**REQUEST:**
Duplicate every one of the rows below, line for line, without changing a single character.

[Text and item location rows]
## BEGIN

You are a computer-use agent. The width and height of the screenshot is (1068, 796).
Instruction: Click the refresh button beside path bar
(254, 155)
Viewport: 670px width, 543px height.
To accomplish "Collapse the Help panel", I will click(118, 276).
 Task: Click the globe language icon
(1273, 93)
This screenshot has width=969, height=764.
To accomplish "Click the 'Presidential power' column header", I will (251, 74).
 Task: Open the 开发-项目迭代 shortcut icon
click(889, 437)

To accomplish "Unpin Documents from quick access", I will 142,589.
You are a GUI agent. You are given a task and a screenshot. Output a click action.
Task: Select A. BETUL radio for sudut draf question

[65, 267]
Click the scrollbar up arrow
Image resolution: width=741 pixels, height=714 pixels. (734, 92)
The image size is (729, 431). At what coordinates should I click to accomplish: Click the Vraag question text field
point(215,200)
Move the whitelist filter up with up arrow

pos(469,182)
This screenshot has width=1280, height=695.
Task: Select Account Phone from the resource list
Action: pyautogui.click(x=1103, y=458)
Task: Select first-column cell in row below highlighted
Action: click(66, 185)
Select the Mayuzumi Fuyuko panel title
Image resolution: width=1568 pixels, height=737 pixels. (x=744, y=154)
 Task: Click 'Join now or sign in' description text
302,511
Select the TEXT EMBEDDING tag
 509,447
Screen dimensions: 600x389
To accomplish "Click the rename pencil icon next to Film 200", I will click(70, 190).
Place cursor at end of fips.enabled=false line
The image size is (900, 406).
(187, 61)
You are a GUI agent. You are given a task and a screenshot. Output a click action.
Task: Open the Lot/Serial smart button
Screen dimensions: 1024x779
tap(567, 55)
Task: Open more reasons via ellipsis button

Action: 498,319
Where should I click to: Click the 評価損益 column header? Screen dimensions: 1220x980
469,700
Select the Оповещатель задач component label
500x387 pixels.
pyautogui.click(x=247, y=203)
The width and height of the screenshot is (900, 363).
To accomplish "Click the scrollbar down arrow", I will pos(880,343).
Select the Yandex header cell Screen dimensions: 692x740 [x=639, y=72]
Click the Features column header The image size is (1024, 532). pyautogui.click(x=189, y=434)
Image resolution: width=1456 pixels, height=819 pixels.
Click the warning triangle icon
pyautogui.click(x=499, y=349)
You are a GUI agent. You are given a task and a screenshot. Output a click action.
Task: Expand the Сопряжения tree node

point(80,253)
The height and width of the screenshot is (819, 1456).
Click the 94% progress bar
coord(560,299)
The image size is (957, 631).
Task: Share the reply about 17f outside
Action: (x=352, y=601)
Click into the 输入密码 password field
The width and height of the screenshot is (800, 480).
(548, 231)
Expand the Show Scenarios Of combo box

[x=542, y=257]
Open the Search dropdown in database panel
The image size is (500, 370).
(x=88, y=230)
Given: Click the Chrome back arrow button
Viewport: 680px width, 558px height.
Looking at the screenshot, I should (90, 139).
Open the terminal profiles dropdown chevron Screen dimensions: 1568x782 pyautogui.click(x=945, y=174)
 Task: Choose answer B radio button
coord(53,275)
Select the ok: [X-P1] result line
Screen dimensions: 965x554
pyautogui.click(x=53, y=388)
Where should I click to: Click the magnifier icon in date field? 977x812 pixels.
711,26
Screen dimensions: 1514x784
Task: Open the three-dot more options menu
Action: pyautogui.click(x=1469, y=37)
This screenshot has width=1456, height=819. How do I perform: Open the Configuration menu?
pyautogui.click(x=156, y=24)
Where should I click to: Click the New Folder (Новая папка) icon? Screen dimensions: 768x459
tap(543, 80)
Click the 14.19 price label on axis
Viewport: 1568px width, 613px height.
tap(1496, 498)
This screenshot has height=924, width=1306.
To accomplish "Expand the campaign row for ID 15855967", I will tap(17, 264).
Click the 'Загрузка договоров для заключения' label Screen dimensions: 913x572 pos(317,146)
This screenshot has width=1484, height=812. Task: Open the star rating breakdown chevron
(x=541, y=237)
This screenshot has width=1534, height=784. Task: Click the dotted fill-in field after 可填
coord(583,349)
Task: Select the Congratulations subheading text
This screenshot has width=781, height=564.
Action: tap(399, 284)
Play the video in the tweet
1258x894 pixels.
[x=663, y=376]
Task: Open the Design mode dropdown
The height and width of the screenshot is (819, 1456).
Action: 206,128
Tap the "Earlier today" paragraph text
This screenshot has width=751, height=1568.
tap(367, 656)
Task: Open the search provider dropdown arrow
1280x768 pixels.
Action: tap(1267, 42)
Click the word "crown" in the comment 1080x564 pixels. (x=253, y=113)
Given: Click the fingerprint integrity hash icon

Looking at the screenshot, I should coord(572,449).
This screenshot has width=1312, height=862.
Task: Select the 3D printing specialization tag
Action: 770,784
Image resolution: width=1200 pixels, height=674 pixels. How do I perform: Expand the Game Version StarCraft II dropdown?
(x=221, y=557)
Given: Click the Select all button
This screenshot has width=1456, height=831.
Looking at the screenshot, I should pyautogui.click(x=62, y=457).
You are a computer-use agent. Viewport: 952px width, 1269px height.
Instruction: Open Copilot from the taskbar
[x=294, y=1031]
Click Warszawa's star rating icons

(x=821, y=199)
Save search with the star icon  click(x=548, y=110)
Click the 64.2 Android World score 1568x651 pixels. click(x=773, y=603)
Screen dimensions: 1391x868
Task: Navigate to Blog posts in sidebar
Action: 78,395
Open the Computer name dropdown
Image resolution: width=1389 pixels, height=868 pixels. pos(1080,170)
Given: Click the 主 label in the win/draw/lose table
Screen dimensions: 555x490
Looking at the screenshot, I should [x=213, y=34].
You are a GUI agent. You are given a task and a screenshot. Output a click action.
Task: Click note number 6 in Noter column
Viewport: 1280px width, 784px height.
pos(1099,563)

## END

**SOLVED EXERCISE:**
You are a computer-use agent. The width and height of the screenshot is (1068, 796).
Instruction: Click the refresh button beside path bar
(254, 155)
Viewport: 670px width, 543px height.
To accomplish "Collapse the Help panel", I will click(118, 276).
 Task: Click the globe language icon
(1273, 93)
This screenshot has width=969, height=764.
To accomplish "Click the 'Presidential power' column header", I will (251, 74).
 Task: Open the 开发-项目迭代 shortcut icon
click(889, 437)

To accomplish "Unpin Documents from quick access", I will 142,589.
You are a GUI agent. You are given a task and a screenshot. Output a click action.
Task: Select A. BETUL radio for sudut draf question

[65, 267]
Click the scrollbar up arrow
Image resolution: width=741 pixels, height=714 pixels. (734, 92)
The image size is (729, 431). At what coordinates should I click to accomplish: Click the Vraag question text field
point(215,200)
Move the whitelist filter up with up arrow

pos(469,182)
This screenshot has width=1280, height=695.
Task: Select Account Phone from the resource list
Action: pyautogui.click(x=1103, y=458)
Task: Select first-column cell in row below highlighted
Action: click(66, 185)
Select the Mayuzumi Fuyuko panel title
Image resolution: width=1568 pixels, height=737 pixels. (x=744, y=154)
 Task: Click 'Join now or sign in' description text
302,511
Select the TEXT EMBEDDING tag
 509,447
Screen dimensions: 600x389
To accomplish "Click the rename pencil icon next to Film 200", I will click(70, 190).
Place cursor at end of fips.enabled=false line
The image size is (900, 406).
(187, 61)
You are a GUI agent. You are given a task and a screenshot. Output a click action.
Task: Open the Lot/Serial smart button
Screen dimensions: 1024x779
tap(567, 55)
Task: Open more reasons via ellipsis button

Action: 498,319
Where should I click to: Click the 評価損益 column header? Screen dimensions: 1220x980
469,700
Select the Оповещатель задач component label
500x387 pixels.
pyautogui.click(x=247, y=203)
The width and height of the screenshot is (900, 363).
To accomplish "Click the scrollbar down arrow", I will pos(880,343).
Select the Yandex header cell Screen dimensions: 692x740 [x=639, y=72]
Click the Features column header The image size is (1024, 532). pyautogui.click(x=189, y=434)
Image resolution: width=1456 pixels, height=819 pixels.
Click the warning triangle icon
pyautogui.click(x=499, y=349)
You are a GUI agent. You are given a task and a screenshot. Output a click action.
Task: Expand the Сопряжения tree node

point(80,253)
The height and width of the screenshot is (819, 1456).
Click the 94% progress bar
coord(560,299)
The image size is (957, 631).
Task: Share the reply about 17f outside
Action: (x=352, y=601)
Click into the 输入密码 password field
The width and height of the screenshot is (800, 480).
(548, 231)
Expand the Show Scenarios Of combo box

[x=542, y=257]
Open the Search dropdown in database panel
The image size is (500, 370).
(x=88, y=230)
Given: Click the Chrome back arrow button
Viewport: 680px width, 558px height.
Looking at the screenshot, I should (90, 139).
Open the terminal profiles dropdown chevron Screen dimensions: 1568x782 pyautogui.click(x=945, y=174)
 Task: Choose answer B radio button
coord(53,275)
Select the ok: [X-P1] result line
Screen dimensions: 965x554
pyautogui.click(x=53, y=388)
Where should I click to: Click the magnifier icon in date field? 977x812 pixels.
711,26
Screen dimensions: 1514x784
Task: Open the three-dot more options menu
Action: pyautogui.click(x=1469, y=37)
This screenshot has width=1456, height=819. How do I perform: Open the Configuration menu?
pyautogui.click(x=156, y=24)
Where should I click to: Click the New Folder (Новая папка) icon? Screen dimensions: 768x459
tap(543, 80)
Click the 14.19 price label on axis
Viewport: 1568px width, 613px height.
tap(1496, 498)
This screenshot has height=924, width=1306.
To accomplish "Expand the campaign row for ID 15855967", I will tap(17, 264).
Click the 'Загрузка договоров для заключения' label Screen dimensions: 913x572 pos(317,146)
This screenshot has width=1484, height=812. Task: Open the star rating breakdown chevron
(x=541, y=237)
This screenshot has width=1534, height=784. Task: Click the dotted fill-in field after 可填
coord(583,349)
Task: Select the Congratulations subheading text
This screenshot has width=781, height=564.
Action: tap(399, 284)
Play the video in the tweet
1258x894 pixels.
[x=663, y=376]
Task: Open the Design mode dropdown
The height and width of the screenshot is (819, 1456).
Action: 206,128
Tap the "Earlier today" paragraph text
This screenshot has width=751, height=1568.
tap(367, 656)
Task: Open the search provider dropdown arrow
1280x768 pixels.
Action: tap(1267, 42)
Click the word "crown" in the comment 1080x564 pixels. (x=253, y=113)
Given: Click the fingerprint integrity hash icon

Looking at the screenshot, I should coord(572,449).
This screenshot has width=1312, height=862.
Task: Select the 3D printing specialization tag
Action: 770,784
Image resolution: width=1200 pixels, height=674 pixels. How do I perform: Expand the Game Version StarCraft II dropdown?
(x=221, y=557)
Given: Click the Select all button
This screenshot has width=1456, height=831.
Looking at the screenshot, I should pyautogui.click(x=62, y=457).
You are a computer-use agent. Viewport: 952px width, 1269px height.
Instruction: Open Copilot from the taskbar
[x=294, y=1031]
Click Warszawa's star rating icons

(x=821, y=199)
Save search with the star icon  click(x=548, y=110)
Click the 64.2 Android World score 1568x651 pixels. click(x=773, y=603)
Screen dimensions: 1391x868
Task: Navigate to Blog posts in sidebar
Action: 78,395
Open the Computer name dropdown
Image resolution: width=1389 pixels, height=868 pixels. pos(1080,170)
Given: Click the 主 label in the win/draw/lose table
Screen dimensions: 555x490
Looking at the screenshot, I should [x=213, y=34].
You are a GUI agent. You are given a task and a screenshot. Output a click action.
Task: Click note number 6 in Noter column
Viewport: 1280px width, 784px height.
pos(1099,563)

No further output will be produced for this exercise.